→ Supplied records:
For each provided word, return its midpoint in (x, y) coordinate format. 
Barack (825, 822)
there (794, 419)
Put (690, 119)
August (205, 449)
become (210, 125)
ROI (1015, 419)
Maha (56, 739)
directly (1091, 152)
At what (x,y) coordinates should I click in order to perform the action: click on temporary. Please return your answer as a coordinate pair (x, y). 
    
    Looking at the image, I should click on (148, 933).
---
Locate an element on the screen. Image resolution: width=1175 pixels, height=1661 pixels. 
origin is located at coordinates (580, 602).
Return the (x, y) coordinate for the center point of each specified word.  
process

→ Task goal: Copy out, in full, each line of the material above that contains the word "should".

→ Solution for this problem:
At what (x,y) coordinates should I click in order to perform the action: click on temporary. Please return your answer as a coordinate pair (x, y). 
    Looking at the image, I should click on (148, 933).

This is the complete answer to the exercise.